[What to work on] In the character list, what makes Boark stand out?

[Passage shown]
____
Boark (ブラックパンパカ, Burakku Panpaka)

The main antagonist of the series. Boark is a "Pants Hunter," someone who tracks down the world's most valuable pants, and keeps it for himself to enjoy. He considers Panpaka his rival, even though if Panpaka doesn't see Boark in the same way.
His eye-patch and dark hair make him stand out.

Croli (クロり, Kurori)

Boark's right-hand cat. Croli has an aristocratic air about her. Although she's far more witty than Boark, she chooses to follow him to get the opportunity to do something mischievous.

===Supporting characters===

====Pants Family====
Pops (お父さん, Otōsan)

Mom (お母さん, Okaasan)

Grandpa (お爺さん, Ojiisan)

Despite his old age, Panpaka's Grandpa is a feisty person. He bestowed the family mission of finding pants onto Panpaka, and even aids Panpaka on his quest now and then.

Grandma (お婆ちゃん, Obaachan)
____
[Extracted information]
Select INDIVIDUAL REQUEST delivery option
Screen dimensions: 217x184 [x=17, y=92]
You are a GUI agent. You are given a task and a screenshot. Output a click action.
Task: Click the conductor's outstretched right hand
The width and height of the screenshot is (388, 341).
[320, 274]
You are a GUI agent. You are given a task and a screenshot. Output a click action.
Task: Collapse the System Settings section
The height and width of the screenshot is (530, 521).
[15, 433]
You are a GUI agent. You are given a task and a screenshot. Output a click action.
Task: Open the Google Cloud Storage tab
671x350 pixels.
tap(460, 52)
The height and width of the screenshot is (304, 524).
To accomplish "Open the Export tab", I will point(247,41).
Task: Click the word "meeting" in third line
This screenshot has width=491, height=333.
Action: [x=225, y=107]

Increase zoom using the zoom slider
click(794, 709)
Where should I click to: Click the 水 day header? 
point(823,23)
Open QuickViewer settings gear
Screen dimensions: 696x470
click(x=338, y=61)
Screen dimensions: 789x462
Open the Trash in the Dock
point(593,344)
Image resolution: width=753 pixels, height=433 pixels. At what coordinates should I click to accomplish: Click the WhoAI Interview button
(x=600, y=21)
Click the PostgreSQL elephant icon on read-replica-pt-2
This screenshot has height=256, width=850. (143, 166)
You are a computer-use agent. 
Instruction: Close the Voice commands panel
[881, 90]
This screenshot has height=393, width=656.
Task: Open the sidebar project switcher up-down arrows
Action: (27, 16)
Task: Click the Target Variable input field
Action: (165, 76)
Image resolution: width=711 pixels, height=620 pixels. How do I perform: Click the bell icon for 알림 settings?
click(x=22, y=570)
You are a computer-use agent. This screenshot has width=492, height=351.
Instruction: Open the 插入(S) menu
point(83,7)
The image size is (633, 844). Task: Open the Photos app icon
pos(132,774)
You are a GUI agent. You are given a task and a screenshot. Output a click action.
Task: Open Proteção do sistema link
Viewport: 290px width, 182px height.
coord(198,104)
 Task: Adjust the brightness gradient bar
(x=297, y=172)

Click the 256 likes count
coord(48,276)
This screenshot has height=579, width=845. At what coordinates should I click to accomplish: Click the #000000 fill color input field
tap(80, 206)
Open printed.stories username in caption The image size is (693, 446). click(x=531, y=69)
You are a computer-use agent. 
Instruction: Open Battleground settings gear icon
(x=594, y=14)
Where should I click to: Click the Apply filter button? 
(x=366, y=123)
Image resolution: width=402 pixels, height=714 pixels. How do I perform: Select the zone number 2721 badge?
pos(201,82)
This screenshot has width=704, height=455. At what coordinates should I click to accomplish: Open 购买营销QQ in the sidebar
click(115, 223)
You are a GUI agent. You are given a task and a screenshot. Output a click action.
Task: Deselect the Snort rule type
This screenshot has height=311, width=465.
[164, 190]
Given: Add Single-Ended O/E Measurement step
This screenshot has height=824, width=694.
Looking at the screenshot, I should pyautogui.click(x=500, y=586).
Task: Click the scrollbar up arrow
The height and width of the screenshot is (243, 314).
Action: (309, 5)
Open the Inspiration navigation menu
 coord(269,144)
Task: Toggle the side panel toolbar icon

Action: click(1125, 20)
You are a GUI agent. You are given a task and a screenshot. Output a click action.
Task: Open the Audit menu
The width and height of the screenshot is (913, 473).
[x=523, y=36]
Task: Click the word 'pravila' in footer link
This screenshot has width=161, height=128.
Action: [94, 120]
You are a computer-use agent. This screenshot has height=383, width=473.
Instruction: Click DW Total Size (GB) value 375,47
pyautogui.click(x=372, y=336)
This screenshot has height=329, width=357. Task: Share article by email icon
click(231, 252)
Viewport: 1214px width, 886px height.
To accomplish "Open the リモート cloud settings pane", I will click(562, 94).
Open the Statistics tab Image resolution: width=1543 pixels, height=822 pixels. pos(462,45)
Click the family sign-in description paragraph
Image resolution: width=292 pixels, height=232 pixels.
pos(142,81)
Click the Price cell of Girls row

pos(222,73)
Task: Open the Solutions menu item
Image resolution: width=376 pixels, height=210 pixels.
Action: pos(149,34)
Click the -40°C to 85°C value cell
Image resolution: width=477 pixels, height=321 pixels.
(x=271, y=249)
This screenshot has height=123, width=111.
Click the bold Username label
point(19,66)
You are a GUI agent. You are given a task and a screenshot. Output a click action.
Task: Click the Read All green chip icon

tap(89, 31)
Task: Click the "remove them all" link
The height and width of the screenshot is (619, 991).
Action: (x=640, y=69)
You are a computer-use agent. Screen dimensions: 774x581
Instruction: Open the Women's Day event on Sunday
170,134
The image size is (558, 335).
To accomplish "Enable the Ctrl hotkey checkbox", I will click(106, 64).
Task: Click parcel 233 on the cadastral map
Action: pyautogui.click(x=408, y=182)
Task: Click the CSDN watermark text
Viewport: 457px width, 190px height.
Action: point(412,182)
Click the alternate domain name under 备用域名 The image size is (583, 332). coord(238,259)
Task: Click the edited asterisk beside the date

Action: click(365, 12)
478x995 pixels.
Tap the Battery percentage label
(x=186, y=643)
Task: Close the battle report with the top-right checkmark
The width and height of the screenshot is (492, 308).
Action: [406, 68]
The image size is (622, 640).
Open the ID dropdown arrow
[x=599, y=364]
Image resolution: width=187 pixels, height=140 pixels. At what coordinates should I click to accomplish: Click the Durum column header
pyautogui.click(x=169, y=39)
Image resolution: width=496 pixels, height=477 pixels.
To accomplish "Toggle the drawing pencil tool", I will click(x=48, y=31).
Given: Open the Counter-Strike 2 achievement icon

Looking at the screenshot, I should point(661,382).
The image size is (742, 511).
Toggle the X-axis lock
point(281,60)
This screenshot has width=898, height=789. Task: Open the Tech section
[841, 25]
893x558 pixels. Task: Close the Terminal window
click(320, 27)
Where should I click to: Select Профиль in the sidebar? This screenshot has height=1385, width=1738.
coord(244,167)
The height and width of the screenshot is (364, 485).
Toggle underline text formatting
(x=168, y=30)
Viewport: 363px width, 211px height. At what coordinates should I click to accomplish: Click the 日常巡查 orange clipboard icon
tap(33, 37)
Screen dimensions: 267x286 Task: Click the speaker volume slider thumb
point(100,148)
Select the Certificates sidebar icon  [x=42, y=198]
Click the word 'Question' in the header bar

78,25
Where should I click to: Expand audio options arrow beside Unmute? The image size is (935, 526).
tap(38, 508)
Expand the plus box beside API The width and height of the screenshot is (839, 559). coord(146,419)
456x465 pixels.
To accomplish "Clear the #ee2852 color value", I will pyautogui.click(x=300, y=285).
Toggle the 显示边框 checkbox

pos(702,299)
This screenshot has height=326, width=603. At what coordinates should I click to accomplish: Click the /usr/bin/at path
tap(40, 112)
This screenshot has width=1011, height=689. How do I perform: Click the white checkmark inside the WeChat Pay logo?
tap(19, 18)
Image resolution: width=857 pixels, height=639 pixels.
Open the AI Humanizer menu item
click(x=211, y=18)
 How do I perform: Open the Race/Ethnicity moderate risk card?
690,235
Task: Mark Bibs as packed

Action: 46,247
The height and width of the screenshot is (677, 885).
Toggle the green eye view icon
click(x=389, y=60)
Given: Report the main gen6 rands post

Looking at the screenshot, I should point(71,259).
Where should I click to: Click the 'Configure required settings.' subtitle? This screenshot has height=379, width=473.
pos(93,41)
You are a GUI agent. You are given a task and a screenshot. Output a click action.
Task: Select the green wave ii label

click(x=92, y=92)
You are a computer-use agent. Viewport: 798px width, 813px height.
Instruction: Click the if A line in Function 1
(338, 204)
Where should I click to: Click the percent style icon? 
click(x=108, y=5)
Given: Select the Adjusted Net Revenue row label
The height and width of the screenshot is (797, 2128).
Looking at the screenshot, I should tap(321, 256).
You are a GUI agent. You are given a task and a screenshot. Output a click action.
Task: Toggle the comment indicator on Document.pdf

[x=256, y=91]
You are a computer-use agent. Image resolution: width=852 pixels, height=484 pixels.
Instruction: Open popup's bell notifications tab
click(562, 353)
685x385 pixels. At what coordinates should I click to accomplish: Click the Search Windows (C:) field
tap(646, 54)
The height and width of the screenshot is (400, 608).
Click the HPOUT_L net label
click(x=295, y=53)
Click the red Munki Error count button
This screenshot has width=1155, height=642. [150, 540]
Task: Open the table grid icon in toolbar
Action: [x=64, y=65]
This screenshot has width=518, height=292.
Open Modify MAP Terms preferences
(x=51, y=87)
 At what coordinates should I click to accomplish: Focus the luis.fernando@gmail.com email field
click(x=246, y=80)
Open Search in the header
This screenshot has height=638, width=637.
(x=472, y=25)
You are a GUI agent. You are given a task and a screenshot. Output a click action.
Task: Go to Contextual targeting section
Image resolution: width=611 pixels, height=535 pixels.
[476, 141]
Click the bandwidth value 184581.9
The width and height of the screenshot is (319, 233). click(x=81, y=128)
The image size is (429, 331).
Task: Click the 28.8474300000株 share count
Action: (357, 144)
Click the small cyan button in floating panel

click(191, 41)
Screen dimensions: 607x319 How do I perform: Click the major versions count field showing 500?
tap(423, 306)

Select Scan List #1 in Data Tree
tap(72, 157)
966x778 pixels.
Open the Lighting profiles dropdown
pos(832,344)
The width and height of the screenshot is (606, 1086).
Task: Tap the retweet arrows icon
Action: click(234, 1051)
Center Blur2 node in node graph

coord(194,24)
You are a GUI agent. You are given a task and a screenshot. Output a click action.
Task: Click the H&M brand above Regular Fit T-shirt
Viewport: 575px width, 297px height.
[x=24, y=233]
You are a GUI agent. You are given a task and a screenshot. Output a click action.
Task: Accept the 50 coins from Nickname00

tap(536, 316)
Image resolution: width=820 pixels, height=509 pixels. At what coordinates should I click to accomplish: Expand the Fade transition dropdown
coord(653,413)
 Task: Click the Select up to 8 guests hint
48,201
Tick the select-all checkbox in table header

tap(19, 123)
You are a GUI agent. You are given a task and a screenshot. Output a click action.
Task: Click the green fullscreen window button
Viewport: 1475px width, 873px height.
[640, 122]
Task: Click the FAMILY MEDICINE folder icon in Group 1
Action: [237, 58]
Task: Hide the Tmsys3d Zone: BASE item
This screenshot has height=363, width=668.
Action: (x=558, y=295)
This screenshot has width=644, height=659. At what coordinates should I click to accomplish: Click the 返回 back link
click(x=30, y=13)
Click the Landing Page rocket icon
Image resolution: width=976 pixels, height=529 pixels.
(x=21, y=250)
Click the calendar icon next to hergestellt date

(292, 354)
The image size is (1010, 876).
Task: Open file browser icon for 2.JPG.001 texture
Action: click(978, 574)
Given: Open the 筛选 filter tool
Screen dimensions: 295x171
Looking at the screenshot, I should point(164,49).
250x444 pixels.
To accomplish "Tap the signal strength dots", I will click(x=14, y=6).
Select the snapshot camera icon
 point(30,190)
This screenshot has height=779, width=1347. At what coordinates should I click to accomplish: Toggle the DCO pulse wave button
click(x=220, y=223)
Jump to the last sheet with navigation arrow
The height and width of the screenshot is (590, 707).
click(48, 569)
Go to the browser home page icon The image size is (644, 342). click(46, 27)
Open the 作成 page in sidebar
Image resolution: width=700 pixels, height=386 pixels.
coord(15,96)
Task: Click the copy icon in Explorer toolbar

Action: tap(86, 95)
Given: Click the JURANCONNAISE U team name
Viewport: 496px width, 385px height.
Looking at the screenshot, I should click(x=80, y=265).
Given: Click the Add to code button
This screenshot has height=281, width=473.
____
[Solution to this exercise] His eye-patch and dark hair.